In recent years, tens of thousands of unaccompanied minors have tried to make their way into the U.S. from the southern border only to be apprehended by the U.S. Border Patrol and immigrations officials.
Now, Lackland Air Force Base in south Texas is being pressed into action as a makeshift holding center for as many as 1,000 unaccompanied undocumented children.
Jennifer Podkul works with the Women's Refugee Commission on issues associated with unaccompanied minors in detention. In a conversation with Texas Standard host David Brown, Podkul compared detention conditions to a refugee camp.
"These are people who are being forced from their homes like refugees in other parts of the world, and they're having to come to the U.S. seeking protection," she says.

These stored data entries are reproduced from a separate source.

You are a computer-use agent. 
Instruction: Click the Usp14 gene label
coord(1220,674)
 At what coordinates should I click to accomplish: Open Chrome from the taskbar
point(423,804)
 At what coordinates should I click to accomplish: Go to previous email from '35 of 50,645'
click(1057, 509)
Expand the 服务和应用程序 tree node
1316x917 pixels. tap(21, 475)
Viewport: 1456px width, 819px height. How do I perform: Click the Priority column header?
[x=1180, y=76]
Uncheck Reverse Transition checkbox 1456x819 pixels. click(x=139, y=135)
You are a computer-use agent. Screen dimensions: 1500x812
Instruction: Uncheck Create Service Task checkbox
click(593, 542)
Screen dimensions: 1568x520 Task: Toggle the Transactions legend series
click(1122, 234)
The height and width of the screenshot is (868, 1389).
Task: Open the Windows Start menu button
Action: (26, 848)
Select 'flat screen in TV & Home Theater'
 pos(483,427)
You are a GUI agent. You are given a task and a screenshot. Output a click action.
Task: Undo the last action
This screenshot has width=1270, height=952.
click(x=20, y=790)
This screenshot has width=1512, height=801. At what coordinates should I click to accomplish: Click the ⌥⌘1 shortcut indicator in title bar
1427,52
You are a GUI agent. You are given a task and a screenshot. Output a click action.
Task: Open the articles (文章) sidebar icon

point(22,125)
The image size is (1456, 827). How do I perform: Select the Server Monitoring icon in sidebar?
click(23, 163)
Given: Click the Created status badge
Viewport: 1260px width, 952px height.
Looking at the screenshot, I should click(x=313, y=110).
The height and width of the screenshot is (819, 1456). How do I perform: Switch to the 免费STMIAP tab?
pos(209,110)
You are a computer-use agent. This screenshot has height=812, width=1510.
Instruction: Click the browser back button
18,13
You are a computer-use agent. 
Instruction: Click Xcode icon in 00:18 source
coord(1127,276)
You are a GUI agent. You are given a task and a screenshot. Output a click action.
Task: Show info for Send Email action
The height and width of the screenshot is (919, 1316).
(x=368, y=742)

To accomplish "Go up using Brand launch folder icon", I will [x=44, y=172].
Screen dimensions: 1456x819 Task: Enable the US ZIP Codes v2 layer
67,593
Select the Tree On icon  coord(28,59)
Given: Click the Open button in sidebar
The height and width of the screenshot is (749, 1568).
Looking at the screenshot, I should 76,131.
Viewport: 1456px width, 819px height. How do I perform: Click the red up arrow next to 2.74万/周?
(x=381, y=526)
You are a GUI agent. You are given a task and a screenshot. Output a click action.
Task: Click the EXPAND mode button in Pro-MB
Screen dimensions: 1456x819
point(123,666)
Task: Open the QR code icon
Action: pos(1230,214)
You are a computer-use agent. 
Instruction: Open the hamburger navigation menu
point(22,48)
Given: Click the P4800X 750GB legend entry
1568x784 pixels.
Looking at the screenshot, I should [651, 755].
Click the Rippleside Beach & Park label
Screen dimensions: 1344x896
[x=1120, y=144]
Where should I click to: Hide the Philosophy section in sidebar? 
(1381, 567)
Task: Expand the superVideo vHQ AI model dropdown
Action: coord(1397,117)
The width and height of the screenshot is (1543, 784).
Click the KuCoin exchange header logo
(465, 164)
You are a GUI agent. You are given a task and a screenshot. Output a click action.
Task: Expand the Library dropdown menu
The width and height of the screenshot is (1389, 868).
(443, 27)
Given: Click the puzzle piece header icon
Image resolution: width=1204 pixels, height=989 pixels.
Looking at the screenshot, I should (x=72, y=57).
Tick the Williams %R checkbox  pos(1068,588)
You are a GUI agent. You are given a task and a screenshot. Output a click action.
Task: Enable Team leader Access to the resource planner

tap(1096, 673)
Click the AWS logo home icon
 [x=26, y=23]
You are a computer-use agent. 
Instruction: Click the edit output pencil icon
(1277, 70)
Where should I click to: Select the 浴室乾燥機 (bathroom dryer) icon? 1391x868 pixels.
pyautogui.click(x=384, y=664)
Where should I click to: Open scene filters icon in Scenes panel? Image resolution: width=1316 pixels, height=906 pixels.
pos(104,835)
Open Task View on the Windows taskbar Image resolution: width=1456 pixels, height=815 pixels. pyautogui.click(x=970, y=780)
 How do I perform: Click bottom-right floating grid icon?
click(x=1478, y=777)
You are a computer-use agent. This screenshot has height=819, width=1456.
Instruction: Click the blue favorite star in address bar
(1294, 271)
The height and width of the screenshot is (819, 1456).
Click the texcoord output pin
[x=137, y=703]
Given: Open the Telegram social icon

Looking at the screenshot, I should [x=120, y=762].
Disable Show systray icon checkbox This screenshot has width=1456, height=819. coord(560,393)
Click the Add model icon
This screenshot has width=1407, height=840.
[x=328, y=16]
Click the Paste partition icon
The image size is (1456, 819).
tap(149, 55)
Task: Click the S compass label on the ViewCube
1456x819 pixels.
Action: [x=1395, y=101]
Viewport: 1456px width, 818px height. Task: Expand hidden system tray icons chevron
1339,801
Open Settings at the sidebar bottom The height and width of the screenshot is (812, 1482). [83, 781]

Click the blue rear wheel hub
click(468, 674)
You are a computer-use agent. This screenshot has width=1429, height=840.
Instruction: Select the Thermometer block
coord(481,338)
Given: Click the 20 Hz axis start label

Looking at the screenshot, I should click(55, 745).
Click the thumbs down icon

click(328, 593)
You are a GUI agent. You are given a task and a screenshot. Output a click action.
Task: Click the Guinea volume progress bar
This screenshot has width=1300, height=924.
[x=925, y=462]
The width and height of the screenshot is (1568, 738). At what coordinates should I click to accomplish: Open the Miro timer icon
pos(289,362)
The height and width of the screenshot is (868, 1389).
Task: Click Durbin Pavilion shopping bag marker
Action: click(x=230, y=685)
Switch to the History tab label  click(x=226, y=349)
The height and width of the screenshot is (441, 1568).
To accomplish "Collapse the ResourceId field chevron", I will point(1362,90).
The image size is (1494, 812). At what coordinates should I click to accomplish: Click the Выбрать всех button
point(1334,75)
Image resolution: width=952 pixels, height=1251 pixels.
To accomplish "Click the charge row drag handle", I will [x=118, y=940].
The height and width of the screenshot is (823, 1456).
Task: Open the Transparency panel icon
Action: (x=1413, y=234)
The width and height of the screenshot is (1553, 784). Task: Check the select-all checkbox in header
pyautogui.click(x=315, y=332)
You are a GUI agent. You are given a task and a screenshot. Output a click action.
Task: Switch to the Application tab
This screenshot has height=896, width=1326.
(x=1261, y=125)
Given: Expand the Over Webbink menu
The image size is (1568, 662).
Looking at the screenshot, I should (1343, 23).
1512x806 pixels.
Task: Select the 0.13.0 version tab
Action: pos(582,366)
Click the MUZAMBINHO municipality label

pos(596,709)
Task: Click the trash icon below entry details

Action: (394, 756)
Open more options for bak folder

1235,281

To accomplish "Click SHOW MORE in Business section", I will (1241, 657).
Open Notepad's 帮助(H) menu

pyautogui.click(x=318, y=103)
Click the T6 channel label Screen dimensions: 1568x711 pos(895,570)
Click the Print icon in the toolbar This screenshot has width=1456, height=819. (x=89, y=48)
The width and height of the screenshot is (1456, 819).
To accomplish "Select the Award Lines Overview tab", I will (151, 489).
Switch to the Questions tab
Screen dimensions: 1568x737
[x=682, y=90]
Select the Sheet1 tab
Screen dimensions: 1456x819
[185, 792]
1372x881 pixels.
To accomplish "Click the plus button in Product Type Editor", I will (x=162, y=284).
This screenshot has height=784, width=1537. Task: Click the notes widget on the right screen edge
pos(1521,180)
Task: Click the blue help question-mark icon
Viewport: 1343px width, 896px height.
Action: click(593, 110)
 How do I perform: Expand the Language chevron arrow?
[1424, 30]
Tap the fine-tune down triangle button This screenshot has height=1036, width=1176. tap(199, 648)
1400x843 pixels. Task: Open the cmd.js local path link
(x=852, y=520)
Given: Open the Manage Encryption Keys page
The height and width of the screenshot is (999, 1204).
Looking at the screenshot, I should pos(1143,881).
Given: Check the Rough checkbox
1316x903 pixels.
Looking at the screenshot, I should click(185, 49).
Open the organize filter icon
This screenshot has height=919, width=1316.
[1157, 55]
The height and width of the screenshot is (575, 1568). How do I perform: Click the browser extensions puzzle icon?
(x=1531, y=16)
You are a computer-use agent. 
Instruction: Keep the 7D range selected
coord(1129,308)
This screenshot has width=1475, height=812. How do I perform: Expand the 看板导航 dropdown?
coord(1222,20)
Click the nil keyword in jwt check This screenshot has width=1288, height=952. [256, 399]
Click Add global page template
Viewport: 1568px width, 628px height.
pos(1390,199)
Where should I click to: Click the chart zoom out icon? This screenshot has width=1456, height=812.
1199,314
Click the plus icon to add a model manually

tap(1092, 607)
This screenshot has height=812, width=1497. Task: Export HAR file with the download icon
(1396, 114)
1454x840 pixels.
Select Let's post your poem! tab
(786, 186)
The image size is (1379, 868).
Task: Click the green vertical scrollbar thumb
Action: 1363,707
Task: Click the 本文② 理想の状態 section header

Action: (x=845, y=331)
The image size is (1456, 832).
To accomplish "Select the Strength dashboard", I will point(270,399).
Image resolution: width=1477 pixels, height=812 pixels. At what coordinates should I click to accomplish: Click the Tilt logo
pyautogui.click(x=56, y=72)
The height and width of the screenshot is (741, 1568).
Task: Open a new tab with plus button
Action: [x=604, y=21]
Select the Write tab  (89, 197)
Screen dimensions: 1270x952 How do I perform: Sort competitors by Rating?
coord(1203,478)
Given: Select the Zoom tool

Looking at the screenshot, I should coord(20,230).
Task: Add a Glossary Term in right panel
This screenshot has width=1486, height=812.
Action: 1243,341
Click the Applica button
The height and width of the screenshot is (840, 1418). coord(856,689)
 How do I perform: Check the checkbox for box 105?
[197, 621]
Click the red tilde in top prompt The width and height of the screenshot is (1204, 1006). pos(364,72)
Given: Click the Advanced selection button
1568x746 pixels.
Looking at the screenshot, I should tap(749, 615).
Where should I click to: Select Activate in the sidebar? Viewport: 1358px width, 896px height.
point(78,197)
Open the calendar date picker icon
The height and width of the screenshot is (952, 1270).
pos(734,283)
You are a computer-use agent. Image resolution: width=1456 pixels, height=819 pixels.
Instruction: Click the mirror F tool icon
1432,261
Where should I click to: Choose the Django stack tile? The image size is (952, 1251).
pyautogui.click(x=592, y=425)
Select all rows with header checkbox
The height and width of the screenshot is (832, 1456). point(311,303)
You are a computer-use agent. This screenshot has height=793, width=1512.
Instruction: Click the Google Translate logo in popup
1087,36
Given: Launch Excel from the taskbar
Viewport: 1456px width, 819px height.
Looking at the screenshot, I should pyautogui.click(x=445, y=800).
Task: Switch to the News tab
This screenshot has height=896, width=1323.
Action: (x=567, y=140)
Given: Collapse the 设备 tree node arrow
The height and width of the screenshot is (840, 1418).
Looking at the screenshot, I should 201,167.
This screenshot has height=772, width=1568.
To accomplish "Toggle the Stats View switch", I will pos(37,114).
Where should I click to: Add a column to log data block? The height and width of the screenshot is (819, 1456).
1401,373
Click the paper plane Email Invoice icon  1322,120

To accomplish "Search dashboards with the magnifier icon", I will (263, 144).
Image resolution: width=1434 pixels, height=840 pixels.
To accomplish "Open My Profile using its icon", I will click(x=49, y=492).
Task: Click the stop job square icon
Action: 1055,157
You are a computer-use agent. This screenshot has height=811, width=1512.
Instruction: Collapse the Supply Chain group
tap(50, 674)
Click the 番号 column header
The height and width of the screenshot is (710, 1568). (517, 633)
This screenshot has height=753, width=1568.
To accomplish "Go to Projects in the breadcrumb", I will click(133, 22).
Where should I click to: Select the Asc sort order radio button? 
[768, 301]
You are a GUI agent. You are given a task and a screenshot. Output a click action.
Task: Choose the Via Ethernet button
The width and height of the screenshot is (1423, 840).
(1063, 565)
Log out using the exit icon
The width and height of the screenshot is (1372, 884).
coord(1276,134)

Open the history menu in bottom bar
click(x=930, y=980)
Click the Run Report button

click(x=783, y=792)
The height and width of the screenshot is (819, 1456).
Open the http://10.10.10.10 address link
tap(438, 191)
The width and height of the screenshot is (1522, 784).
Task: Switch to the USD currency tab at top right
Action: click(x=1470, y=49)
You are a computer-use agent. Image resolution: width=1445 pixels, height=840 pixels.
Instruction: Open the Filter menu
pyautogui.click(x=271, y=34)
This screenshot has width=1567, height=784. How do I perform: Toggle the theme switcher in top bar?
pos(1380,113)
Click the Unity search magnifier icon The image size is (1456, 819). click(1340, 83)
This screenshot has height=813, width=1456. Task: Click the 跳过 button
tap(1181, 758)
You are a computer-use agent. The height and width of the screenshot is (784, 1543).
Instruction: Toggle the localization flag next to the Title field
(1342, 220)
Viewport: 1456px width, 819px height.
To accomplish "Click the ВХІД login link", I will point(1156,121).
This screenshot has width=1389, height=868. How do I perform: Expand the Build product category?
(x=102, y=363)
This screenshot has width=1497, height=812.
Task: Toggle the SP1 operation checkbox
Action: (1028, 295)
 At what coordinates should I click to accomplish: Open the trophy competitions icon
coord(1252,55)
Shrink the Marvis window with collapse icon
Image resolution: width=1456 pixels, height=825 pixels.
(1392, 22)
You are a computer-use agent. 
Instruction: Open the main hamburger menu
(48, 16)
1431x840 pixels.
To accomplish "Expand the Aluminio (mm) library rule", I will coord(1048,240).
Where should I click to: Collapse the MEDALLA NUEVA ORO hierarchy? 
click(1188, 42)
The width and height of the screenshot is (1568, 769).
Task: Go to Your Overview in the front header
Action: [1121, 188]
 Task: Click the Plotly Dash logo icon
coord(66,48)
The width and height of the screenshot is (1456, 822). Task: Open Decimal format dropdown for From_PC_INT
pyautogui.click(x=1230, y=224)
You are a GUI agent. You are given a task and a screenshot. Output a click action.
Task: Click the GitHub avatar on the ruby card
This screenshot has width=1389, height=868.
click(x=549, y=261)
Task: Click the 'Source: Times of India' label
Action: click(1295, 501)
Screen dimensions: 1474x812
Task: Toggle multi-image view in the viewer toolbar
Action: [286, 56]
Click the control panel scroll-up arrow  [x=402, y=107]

Podkul was at Lackland in the summer of 2012 when it was first used as an emergency shelter for children. "It looked like … if there was a hurricane … a Red Cross refugee holding area," she says. "There were kids sleeping on … emergency cots, they had portable hand washing stations. It was just a makeshift situation."
"They converted one of the buildings on the Air Force base to the holding area for the kids," Podkul continues. "So they had rooms for sleeping, a little recreation areas, little classroom type spaces and a cafeteria down on the first floor. Then they put fencing around it so nobody could see in to protect the children."